Your trimmer IS smaller than the blank, that's what Wayne is saying.  If the trimmer catches a corner it can remove it violently (or "blow it out"), leaving shatters where plastic used to be (not a good thing!!!)


----------



## alamocdc (Nov 21, 2005)

DOH! [B)] Read it wrong! Thanks for straightening me out, Ed! I'll be okay after a good month's sleep!


----------



## ed4copies (Nov 21, 2005)

HO,  HO,   HO!!!

Good month's sleep comes after Santa!!


----------



## Mikey (Nov 21, 2005)

FWIW, my pen mills never fit snugly inside one of the tubes of the baron or a Sierra even with a bushing. I have found that if I mark the place where a certain part of the tube sits when I drill it, I can easily fasten it back in the same location to square up the blank on the DP. (I don't have a sander yet.)

If anyone knows which sizes of barrel trimmers from AS work with the barons and Sierras, let me know and they'll be on my next order.


----------



## LanceD (Nov 21, 2005)

25/64 and 15/32 pen mills from AS or CSUSA fits the Baron tubes.


----------



## Mikey (Nov 21, 2005)

OK, thanks.
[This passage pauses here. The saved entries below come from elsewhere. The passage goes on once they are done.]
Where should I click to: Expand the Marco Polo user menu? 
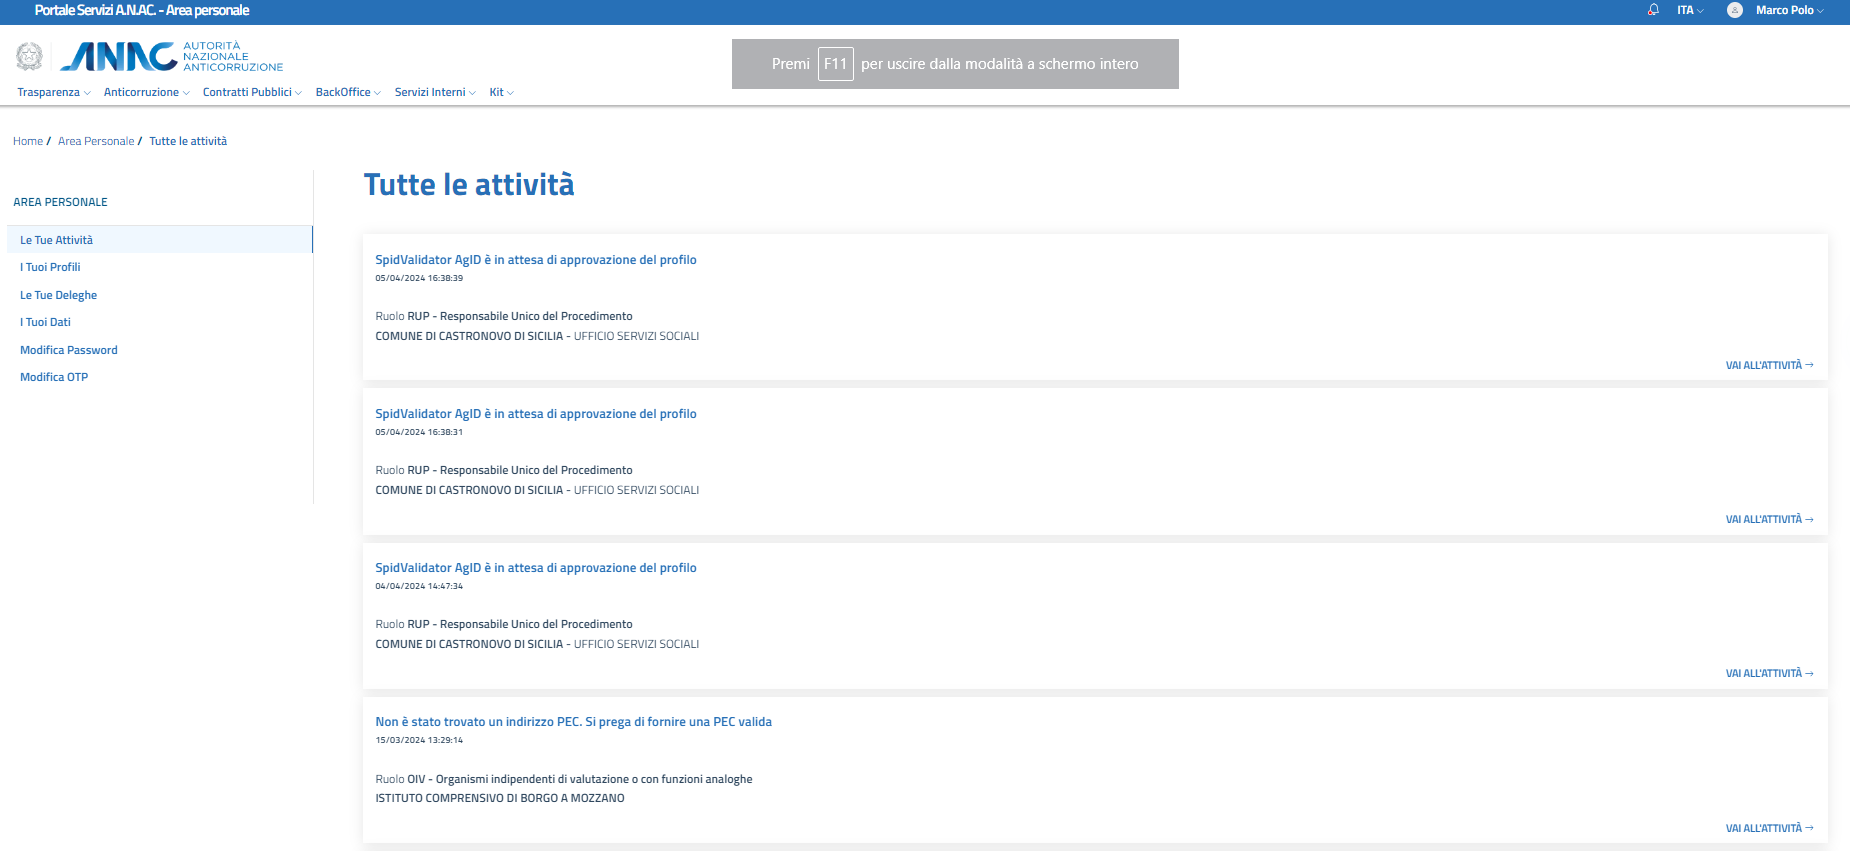1789,10
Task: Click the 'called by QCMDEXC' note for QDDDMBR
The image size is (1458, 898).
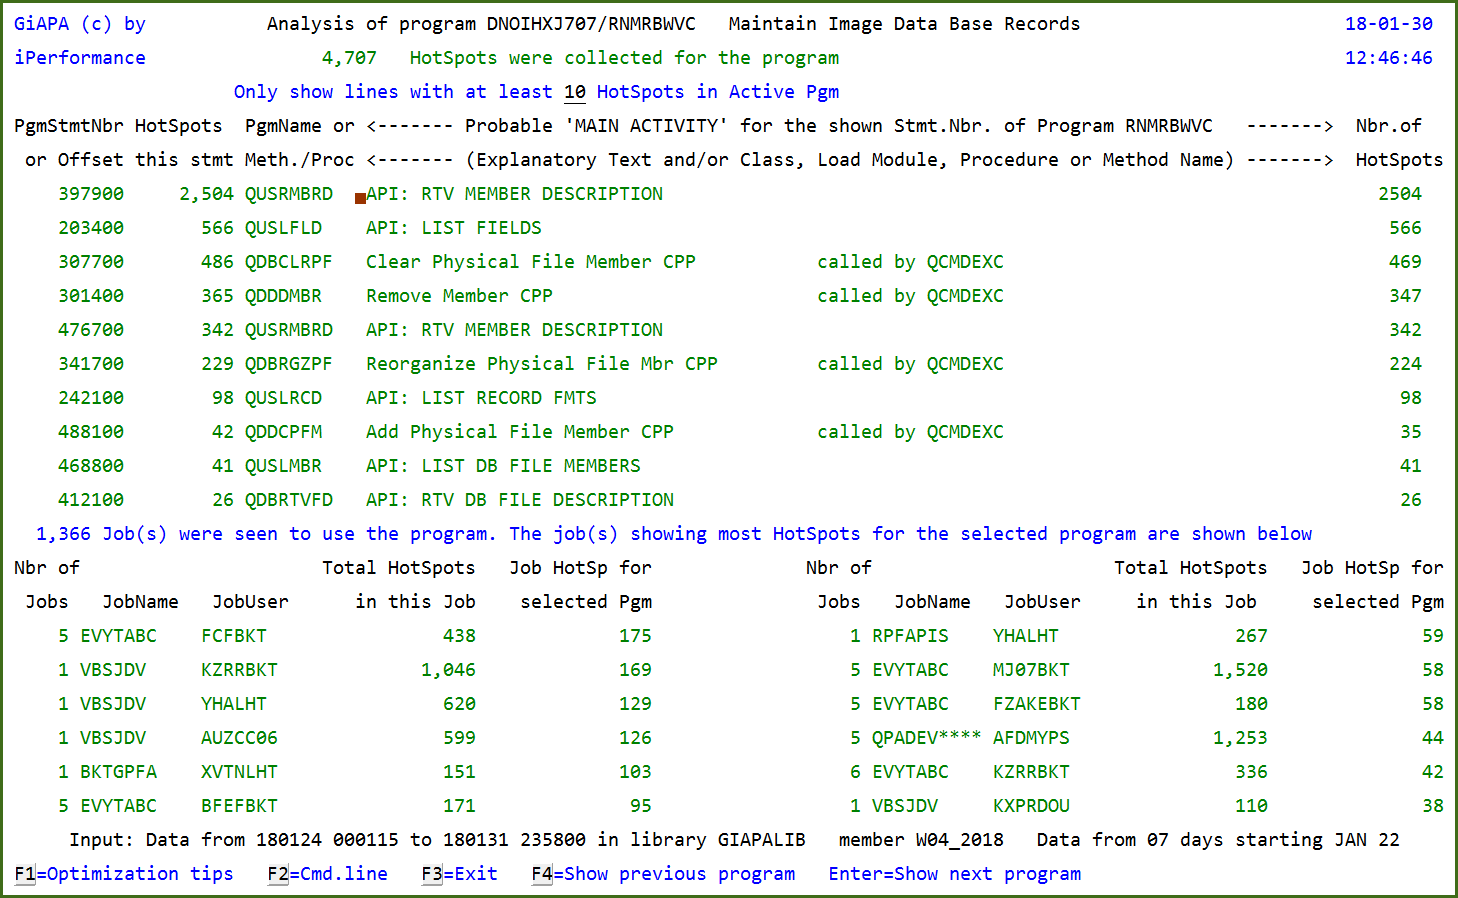Action: tap(910, 295)
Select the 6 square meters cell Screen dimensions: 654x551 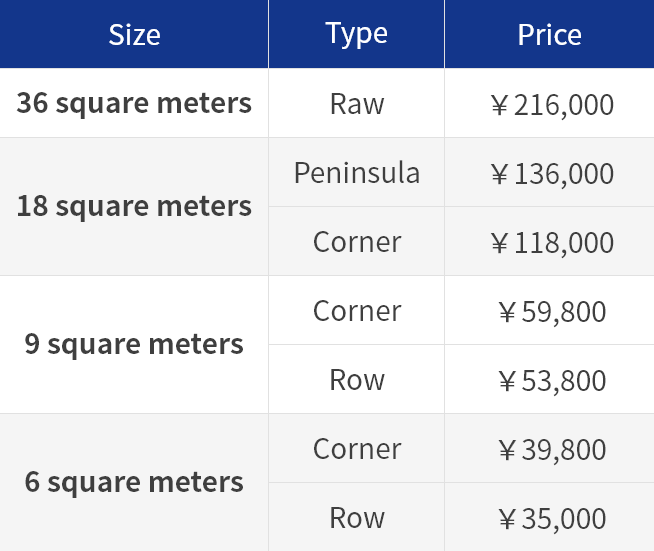coord(134,482)
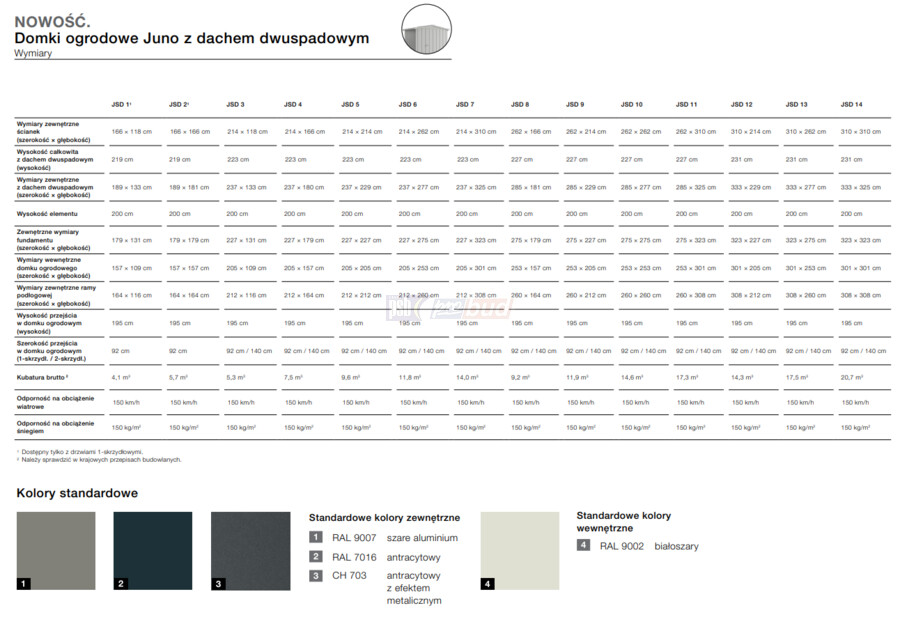Click the Kolory standardowe section heading
This screenshot has width=900, height=617.
77,493
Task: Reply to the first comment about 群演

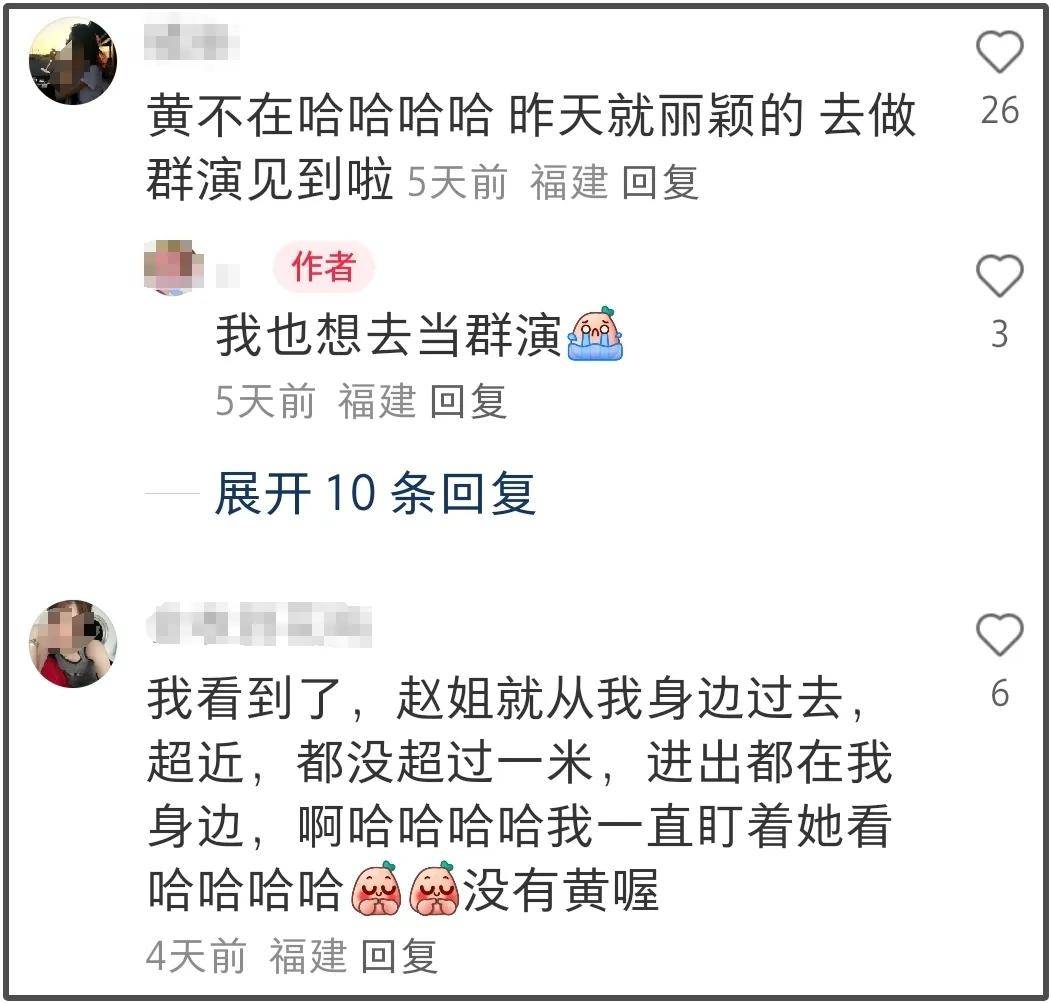Action: click(660, 182)
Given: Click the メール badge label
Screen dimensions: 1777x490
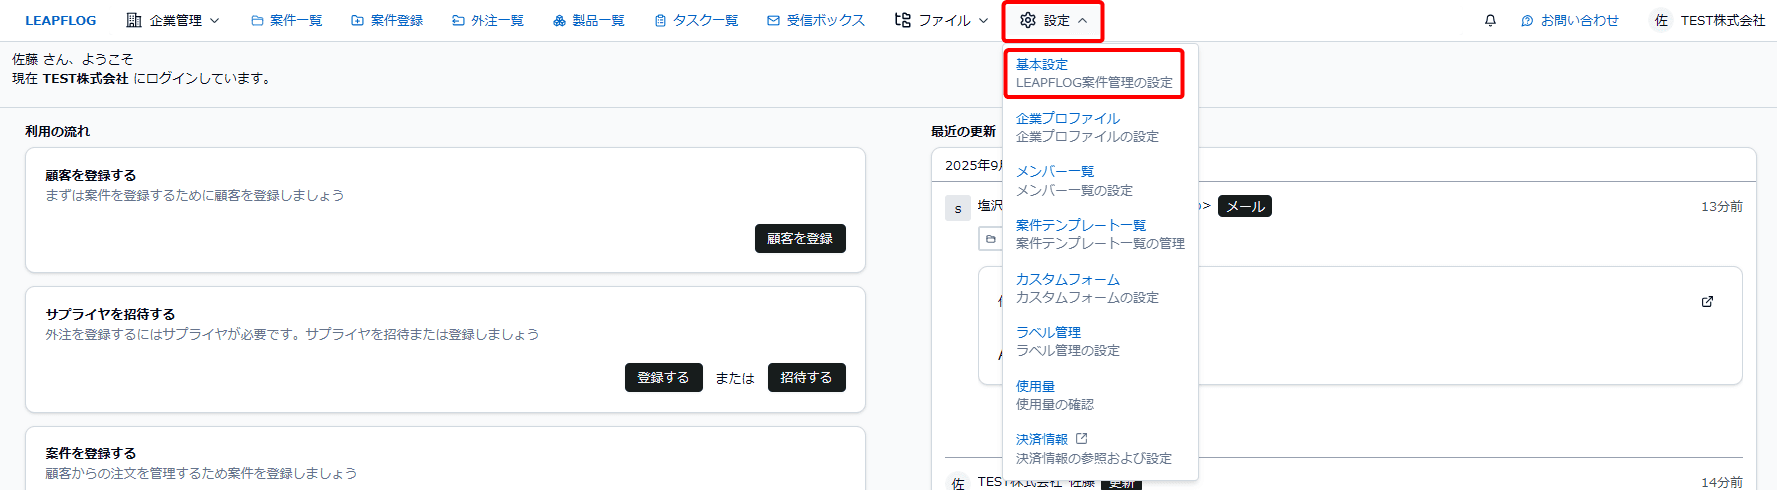Looking at the screenshot, I should (x=1245, y=206).
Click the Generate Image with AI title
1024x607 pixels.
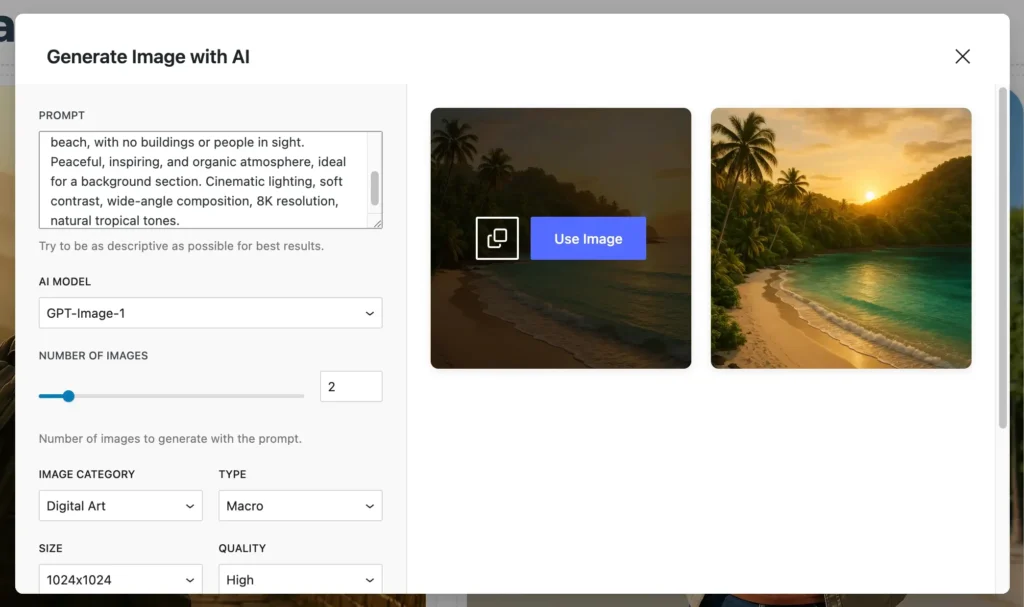tap(148, 57)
One more question... If the tubes fit into a 25/64 hole that I drilled, do the 25/64 mills fit inside the brass tubes, or do you guys all mill the blanks before the tubes are glued in? (ie, are the mills actually undersized to allow common fitting dimensions to be used?)


----------



## alamocdc (Nov 21, 2005)

7mm and 10mm mills work inside the 7mm and 10mm tubes, so I'd guess that the others follow suit.


----------



## tnilmerl (Jan 12, 2006)

Woodcraft (and some other vendors too) have a new 3/4" trimmer with multiple shafts.  Should handle most kits.  

The only problems (to me at least) is that the shafts are NOT threaded.  Seems to be designed for chucking into a drill press for use.  The shaft end (for chucking) is too short by my standards.  Not confident that the mill will rotate true when chucked into a drill press.  For this reason, I prefer to square-up hand.  I have some older shafts with threads that I carved handles for hand use.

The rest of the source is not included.